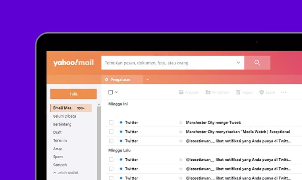Click the folder list vertical scrollbar
The width and height of the screenshot is (302, 180).
click(99, 142)
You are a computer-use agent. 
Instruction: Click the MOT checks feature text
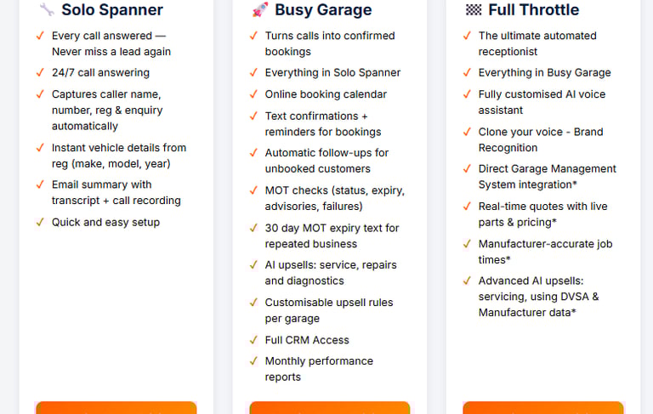tap(335, 198)
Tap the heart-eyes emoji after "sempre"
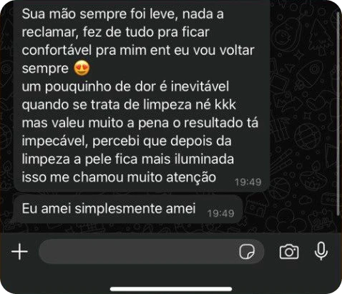Image resolution: width=342 pixels, height=294 pixels. 82,68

================

* Exercise aim *
Your answer should hold only the lines from the line with "You are a computer-use agent." through the closing line of the records, restated exactly and free of pictures.

* Output *
You are a computer-use agent. 
Instruction: Click the MOT checks feature text
tap(335, 198)
Tap the heart-eyes emoji after "sempre"
Image resolution: width=342 pixels, height=294 pixels. 82,68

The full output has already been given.